The tailored clothes have seen a surge in popularity, with prices for the tailor made clothes being less than the off-the-peg high street ones. Also, it seems men all over the world are starting to favor the tailored look, rather than the mass-produced garments that continue to swamp the high street. And with the amount of choice given to the discerning gentlemen when choosing a bespoke shirt, it’s not surprising that this historic fashion trend for tailored clothes is making a comeback.

You can design your tailor made shirt right down to its pearl buttons. Do you want a broadcloth or herringbone weave; a long wing or Victorian collar; cocktail or cutaway sleeves? The list goes on, and fuses together to make a unique, tailored shirt specifically for the gentlemen it was created for.
But with all this in mind, it’s a wonder that you still see disheveled, ill-fitting shirts donning the backs of countless men. There are too many men squeezing their 14inch necks into 12inch collars and their 34inch arms into 32inch sleeves.

Now bespoke, tailor made shirts are widely available, and surprisingly cheap for the quality you get, the businessmen of our world shouldn’t even think about setting foot in their usual high street clothing chains.
Perhaps, then, it’s a good idea to go through the basics of what makes a shirt fit perfectly so that you know when you’re getting it wrong:
The neck: Button your collar right up, and slide two fingers down the neckband. If you start to gag, then it’s too small, but if you can move your neck around comfortably, then you’ve got it right.

The cuffs: If you can take your shirt off without unbuttoning the cuffs, then they are way too big.
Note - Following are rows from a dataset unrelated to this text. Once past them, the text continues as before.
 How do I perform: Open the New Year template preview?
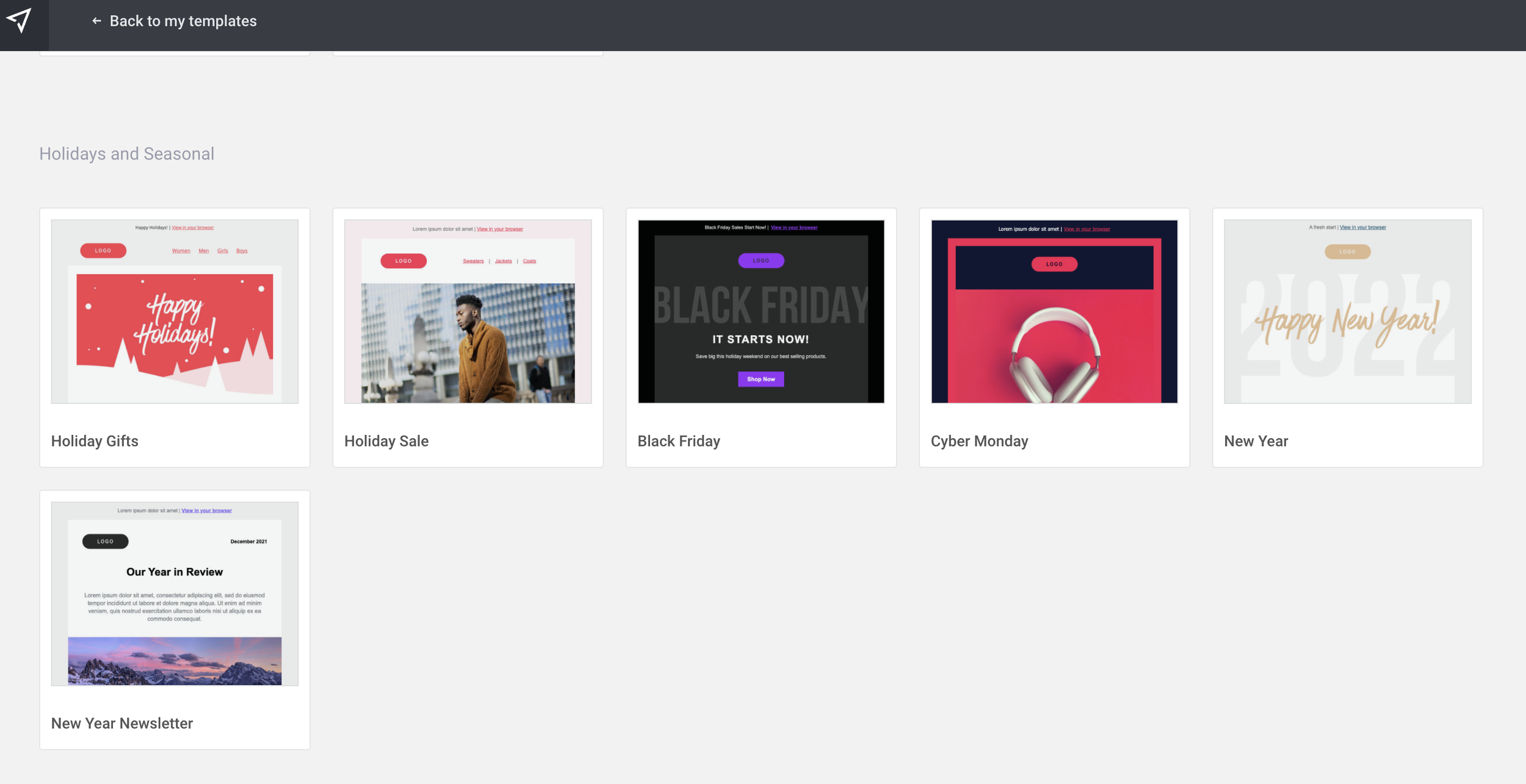pyautogui.click(x=1347, y=311)
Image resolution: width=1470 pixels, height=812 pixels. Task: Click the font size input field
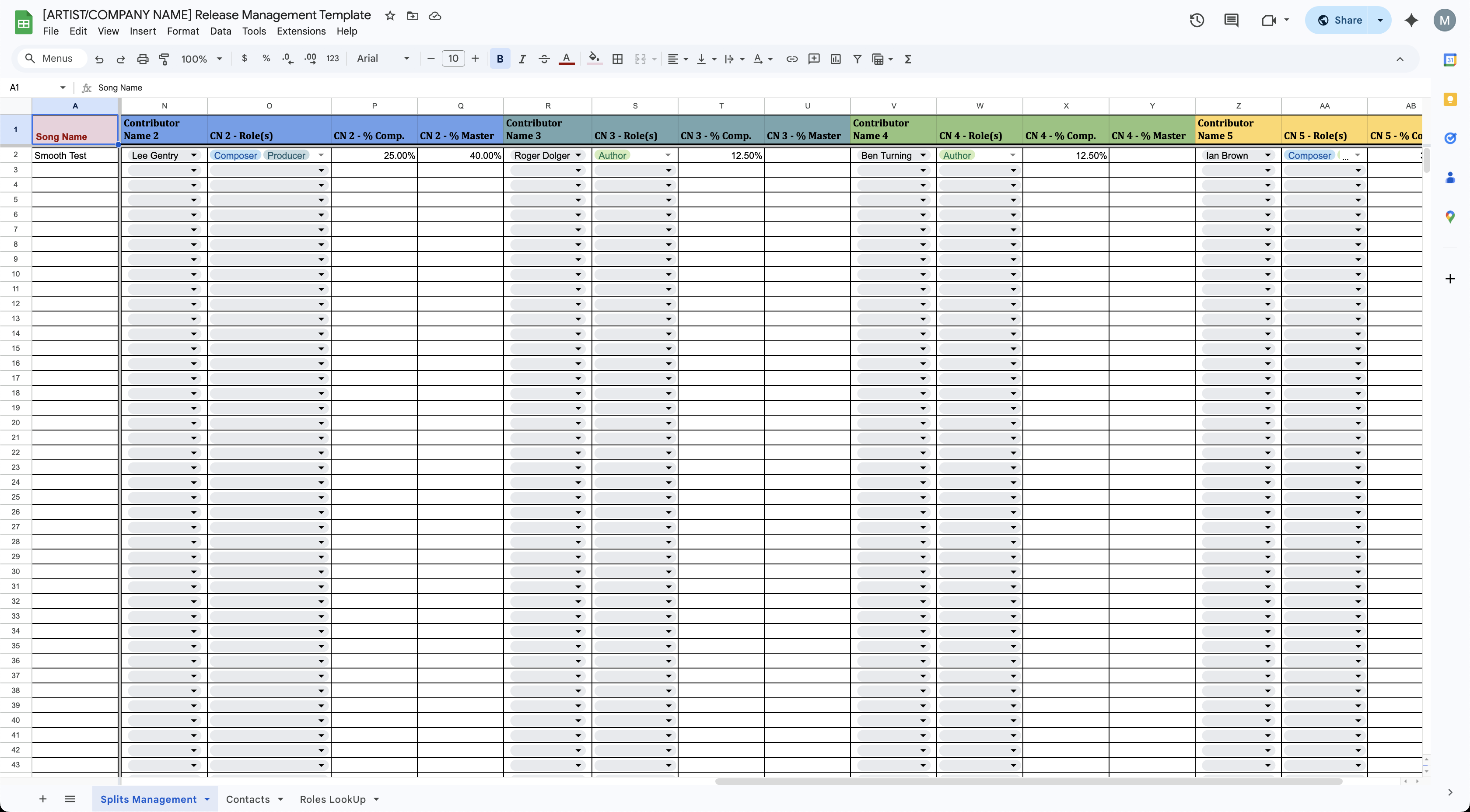[452, 59]
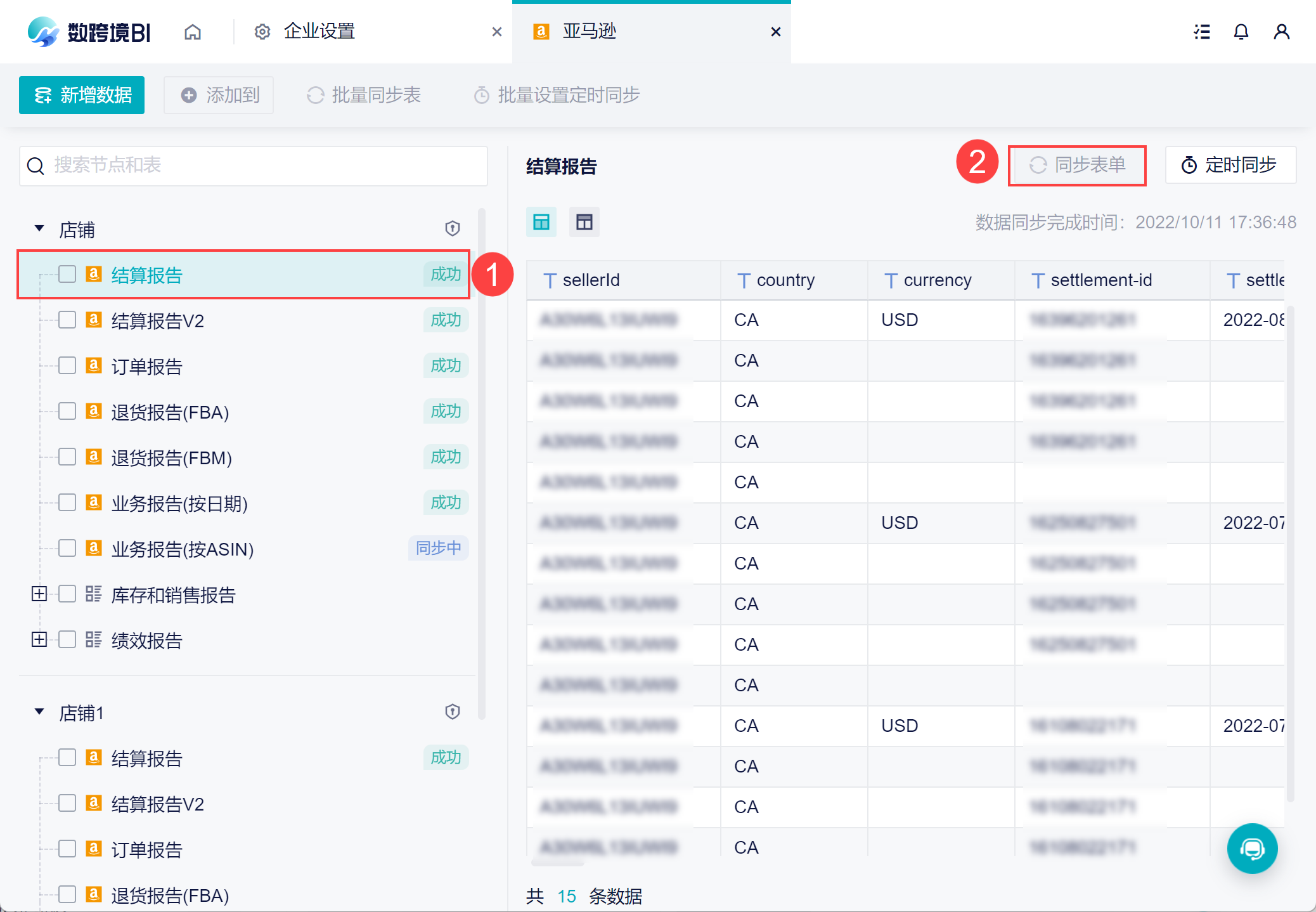Open the user profile icon
The width and height of the screenshot is (1316, 912).
click(x=1281, y=32)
They should be just tight enough that they don’t hang over your hand, but not so tight that your fingers turn blue.

The sleeves: Stand with your arms at your sides. If you can only glimpse the tips of your fingers, then the sleeves are too long, but if your cuffs end slightly below your wrist bones, then they’re just right.
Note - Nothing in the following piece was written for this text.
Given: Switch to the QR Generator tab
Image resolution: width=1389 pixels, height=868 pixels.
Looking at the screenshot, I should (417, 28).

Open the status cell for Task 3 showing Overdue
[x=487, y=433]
The shoulders and body: The rules are simple if your shirt pulls across your shoulders when you move your arms around, then you need an extra few inches. You need to avoid the tent look, but also stay clear of the sandwich-wrapped-in-cling film look.
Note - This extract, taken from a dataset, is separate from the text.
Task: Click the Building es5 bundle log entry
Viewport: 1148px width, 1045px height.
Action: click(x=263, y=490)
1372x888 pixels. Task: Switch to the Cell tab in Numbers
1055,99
The shirttail: If you resemble a small boy wearing his father’s shirt, then you need to reign in your shirttail. Equally, if people get a glimpse of your tummy every time you raise your arms, then you’re veering towards the crop-top look.

In conclusion, measuring yourself for the tailored clothes isn’t an issue that is complicated regardless of whether you are a man or a woman. You simply need to grab yourself a mirror and perform these shirt-fitting rituals to see if your shirt is destined for the hanger or the bin. And remember – there really is nothing better than a bespoke, tailor-made shirt that skims your body perfectly and nothing worse than a shirt that gapes at the collar or stops just short of your belly button.